To help the ethanol industry, Pruitt said the agency was considering a waiver from the Reid Vapor Pressure - a measure of gasoline volatility -- to allow year-around sales of E15.
To aid refiners, the agency is looking at ways to stabilize the RIN market, including possible limits on how long RINs can be held and who can buy and sell them, he said.
“The volatility of the RIN trading platform is creating instability across the entire RFS discussion. It’s in everybody’s best interest to get more clarity and confidence in how this RIN platform and relief needs to occur,” Pruitt said.
“It’s going to benefit the ethanol industry, benefit the ag sector and I think benefit those who are suffering with the RIN obligations. It is our hope that we can chart a path forward with Congress.”
Later in the day, leaders of the House Biofuels Caucus sent Pruitt a letter calling on the EPA to cease issuing the waivers.
The afternoon hearing before the Appropriations subcommittee included many questions about the EPA’s budgeted priorities, as well as policy questions. Panel Democrats broadly decried the proposed cut to EPA’s budget – about $2.5 billion, or 23 percent – while Republicans offered more pointed criticism of specific provisions they felt were underfunded.
But Pruitt’s broader job performance was also discussed as subcommittee Democrats said the EPA was not adequately responding to climate change.
“I don’t know how the head of the Environmental Protection Agency can have so little concern about climate change,” Rep. Chellie Pingree, D-Maine, told Pruitt. “You do not seem to be serving our interests.”
Minnesota Democrat Betty McCollum criticized the EPA’s proposed rule released earlier this week to tweak the use of science in agency decision-making. McCollum said the policy would inadequately protect health records, an assertion Pruitt denied. She also said Pruitt’s documentation of death threats he’s received as EPA administrator was “not a satisfactory answer.” While many members of Congress have called on Pruitt in recent weeks to resign, McCollum chose to relay that message directly to the administrator on Thursday.
“You had an opportunity to come here today and say you were going to support peer-reviewed science that’s been used for decades. You had an opportunity to take full responsibility for any ethical lapses that you’ve had,” she said. “I’m going to say it clearly and straight to you, because I think you deserve that; Mr. Pruitt, I think it’s time that you resign.”
After both hearings had come to a close, Tom Cole, a Republican from Pruitt’s home state of Oklahoma, said the embattled administrator performed well as a witness.
“I know him well enough to not believe that he’s deliberately done anything wrong or that he’s made decisions in an inappropriate or unethical manner,” Cole said. “That’s just not the guy I know and I’ve known him a long time.”
Asked if Pruitt did enough on Thursday to hang onto his job, Cole said “there’s only one person’s thoughts that matter on that, and they’re not mine.” Alluding to the decision of whether or not to keep Pruitt that will ultimately be made by President Donald Trump, Cole noted that Trump likes Pruitt, and “I don’t think anything that happened today would undermine that opinion.”

* [DATA SECTION]
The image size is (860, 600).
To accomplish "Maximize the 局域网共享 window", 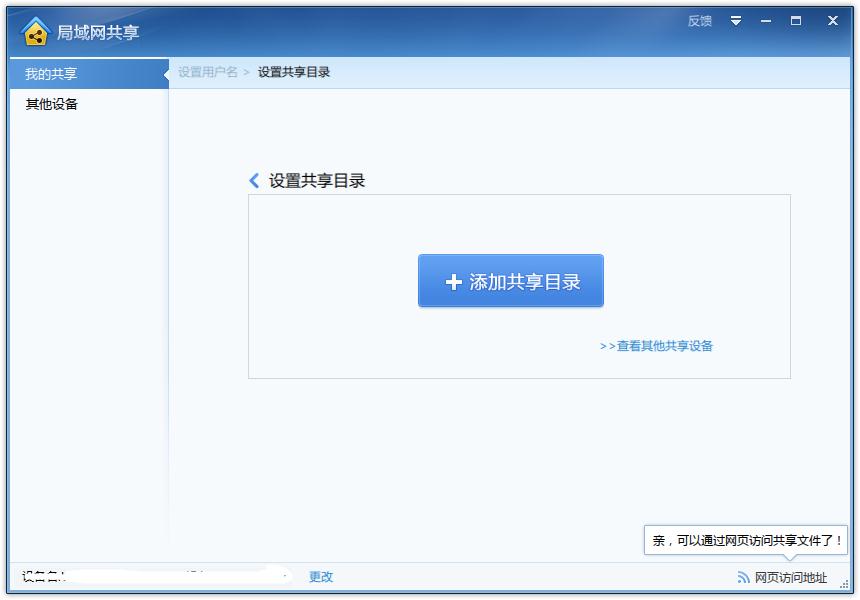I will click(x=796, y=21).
==
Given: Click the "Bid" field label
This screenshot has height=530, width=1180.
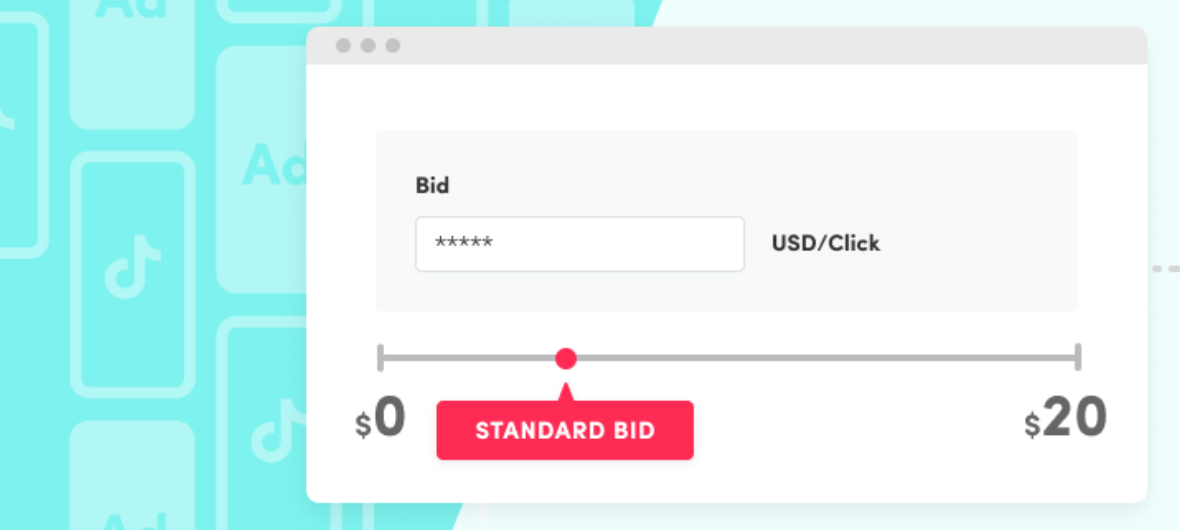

* [PROBLEM 1]
Reproduce the passage of the Pruitt hearing article from "Later in the" to "to climate change.".
* [PROBLEM 2]
According to the Pruitt hearing article, how large was the proposed cut to the EPA's budget?

* [TASK ANSWER 1]
Later in the day, leaders of the House Biofuels Caucus sent Pruitt a letter calling on the EPA to cease issuing the waivers.
The afternoon hearing before the Appropriations subcommittee included many questions about the EPA’s budgeted priorities, as well as policy questions. Panel Democrats broadly decried the proposed cut to EPA’s budget – about $2.5 billion, or 23 percent – while Republicans offered more pointed criticism of specific provisions they felt were underfunded.
But Pruitt’s broader job performance was also discussed as subcommittee Democrats said the EPA was not adequately responding to climate change.

* [TASK ANSWER 2]
About $2.5 billion, or 23 percent.